Reading text:
......

We are excited to share the results for the 2023 Quantum Open Source Survey organized by Unitary Fund! A giant thanks to our supporting and core members, as well as our board and advisors for their guidance and feedback. Thank you as well to our outstanding open source community for their input, ideas and passion!

We hope this snapshot of our field can help the many diverse stakeholders of quantum technologies to get a holistic understanding of the users, tools, needs and strengths of the ecosystem today. As the second annual survey we are also excited to provide certain comparative metrics to view how things may have evolved since last year.

[![](/images/qoss-2023-results-language-yoy.png "Language of Choice for QOSS development with Year-on-year (YoY) comparison 2022-2023.")](https://unitaryfund.github.io/survey-website/)

[**You can find the results at this link.**](https://unitaryfund.github.io/survey-website/)

## Demographics [[link]](https://unitaryfund.github.io/survey-website/#Demographics)

......

Dataset section:
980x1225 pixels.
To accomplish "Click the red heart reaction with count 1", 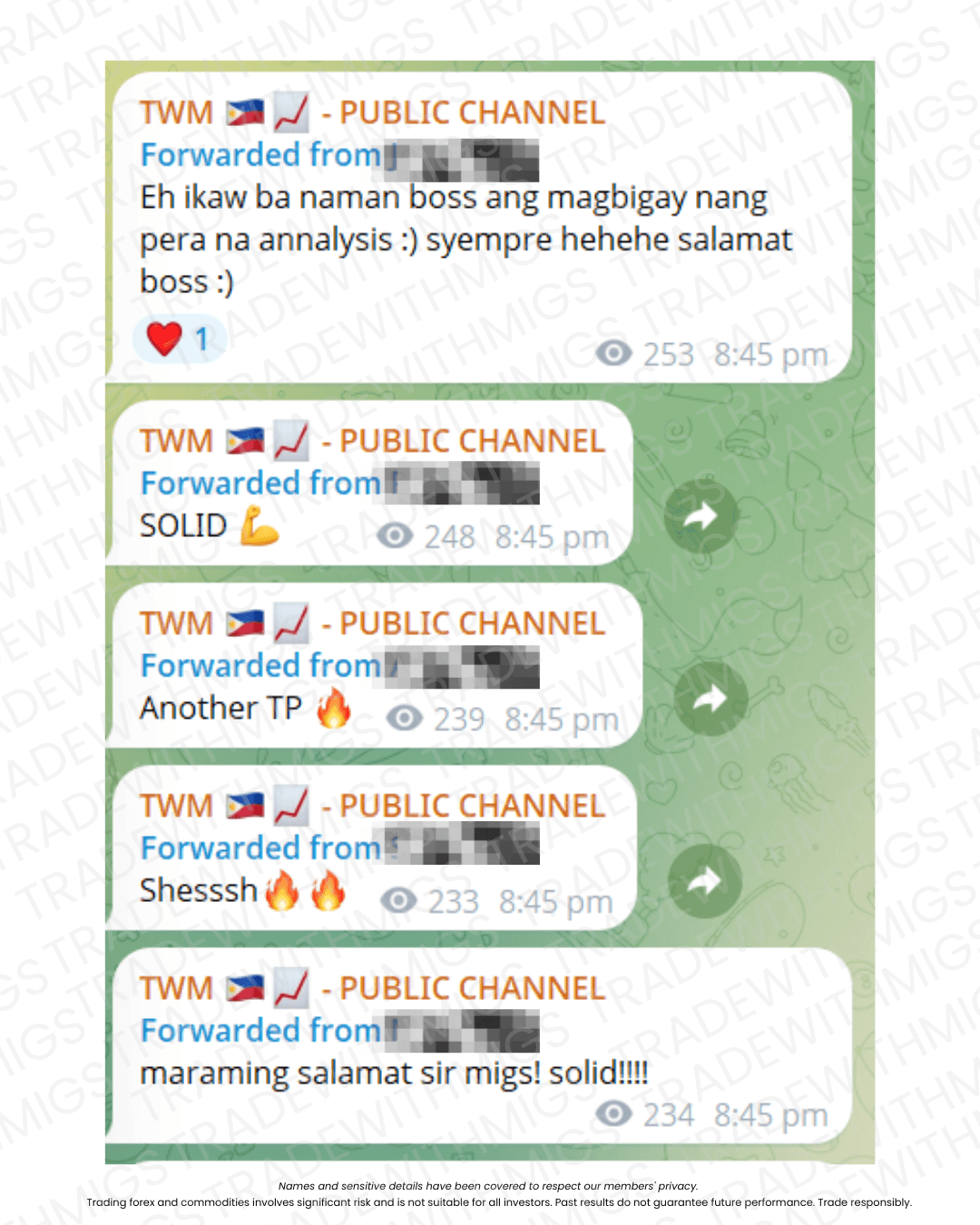I will (180, 340).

......

Brief 1:
Write out the Quantum Open Source Survey announcement from "We hope this" to "since last year.".
Brief 2:
Extend the announcement of the 2023 Quantum Open Source Survey results, picking up after its last line.

Final result 1:
We hope this snapshot of our field can help the many diverse stakeholders of quantum technologies to get a holistic understanding of the users, tools, needs and strengths of the ecosystem today. As the second annual survey we are also excited to provide certain comparative metrics to view how things may have evolved since last year.

Final result 2:
**Demographics**: As in 2022, the majority of quantum OSS users are researchers (53.8%), however, sizable communities identify themselves as developers (39%), students (27.5%), hobbyists (16%) and educators (12%). This data speaks for the balanced heterogeneity of interests and sub-communities among quantum OSS users and developers. Almost 45% of respondents do not have a background in quantum research.

Most have selected their main reason for involvement as advancing quantum science and knowledge. The respondents are also mainly associated with an academic institution (43%), enterprise organization (32%) or a startup (25%).

The most represented country continues to be the United States (25%), with the UK making the largest leap, up to 13% from 9% last year. India (10%), Canada (7), and Germany (4.5%) round out the top five. EU countries sum up roughly 18. In all, 56 countries are represented in the survey, speaking to the continued spread of access and enthusiasm for the field.

The majority of respondents either work full time (53.6%) or part time (9.2%) in the quantum industry, and among those, about 27% work fully remote, about 36% employ a hybrid format, and only 15% are fully in-person. Fully remote work featured the only large change (7%) YoY, with the others holding at similar percentages to last year.

## Experience [[link]](https://unitaryfund.github.io/survey-website/#Experience)
About 91% of respondents use quantum software, of which about 47%are solely users, and 53% are either OSS project contributors, maintainers, or owners.

## Cloud services [[link]](https://unitaryfund.github.io/survey-website/#Cloud-services)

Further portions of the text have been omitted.